Charlotte-Mecklenburg School District (CMS), the public school district for Mecklenburg County, North Carolina (and for Charlotte, its largest city), changed its employee background check policy in the middle of a school year hiring period without notifying the public.
Per a report from Charlotte’s Channel 9 WSOC TV, CMS board policy requires criminal background checks for all applicants “who accept a job with the district.” The policy stipulates that fingerprinting must be done for all applicants “in order to conduct an accurate check of criminal records.”
Fingerprint background checks have traditionally been a piece of the school district’s pre-employment background check policy. The district can also require any existing employee to be re-checked with a fingerprint background screening.
For nearly a year, the school district has not been including fingerprint background checks as part of its vetting policies. CMS told WSOC TV that it changed background check vendors last July, a switch that led the district to “pause” its policy of fingerprint background checks. The district said that the new vendor allows for “more extensive, deeper background checks.”
The district did not notify the public that it had decided to tweak its practices without a formal policy change. The CMS board has not enforced the fingerprint background check requirement.
CMS now says that it is in the process of “reviewing a change to [its] policy.” It isn’t clear whether that review could lead to a formal repeal of the board’s requirement for fingerprint background checks.
Because CMS decided to pause the fingerprint background check practice last July, the decision affected virtually all school district hires made for the 2018/19 school year. CMS told WSOC TV that it hired about 3,500 employees within that period. CMS serves more than 135,000 students and their families from throughout Charlotte-Mecklenburg county. In total enrollment, it is one of the 20 largest public school districts in the United States.
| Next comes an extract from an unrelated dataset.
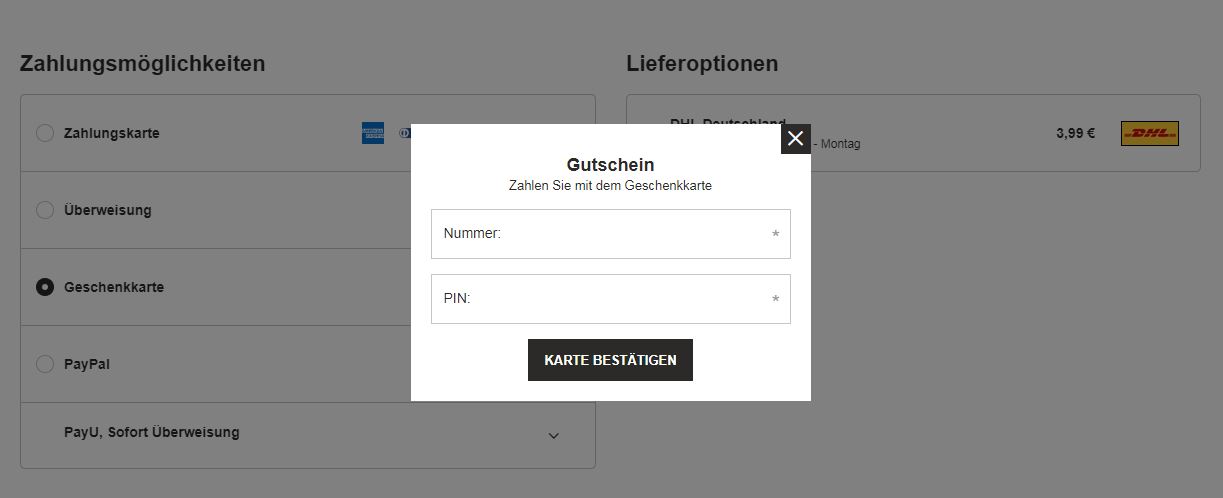
Task: Click the Lieferoptionen heading
Action: 702,64
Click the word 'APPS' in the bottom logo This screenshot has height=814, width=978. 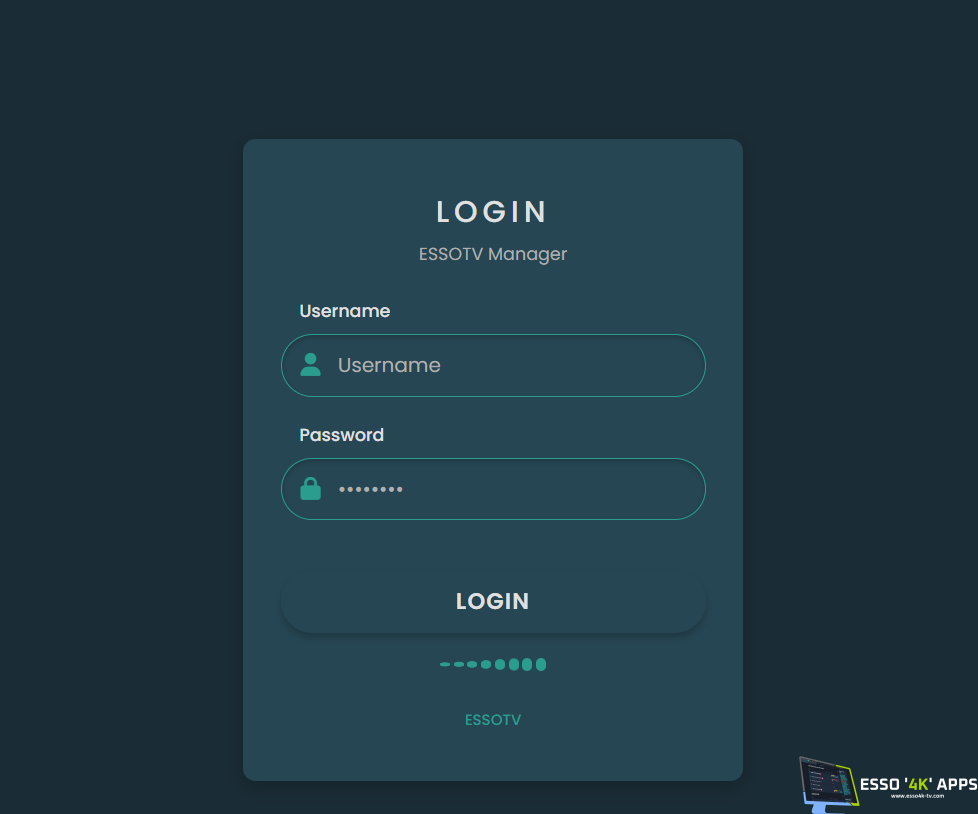click(955, 784)
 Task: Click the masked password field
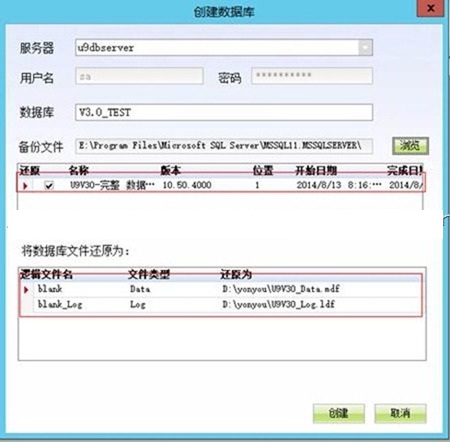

This school year, the district has contended with several headlines that called student safety into question. In October, a brawl between two male high school students turned deadly when one of the students pulled a gun and shot the other, killing him. The district found 11 guns in its schools throughout the year with metal detectors and security wands.
There have not been any reports of teacher or faculty misconduct in the school district since the fingerprinting pause began.
Parents and community members were alarmed at the school district’s decision and called for a reinstatement of fingerprinting for new hires. Local backlash led CMS to resume its fingerprinting policy. On June 20, the district sent a letter to all hires from the past year who weren’t fingerprinted informing them that they would need to go through the fingerprinting process retroactively.
In the background check community, there are conflicting viewpoints about whether fingerprint background checks are more thorough than name and SSN-based checks.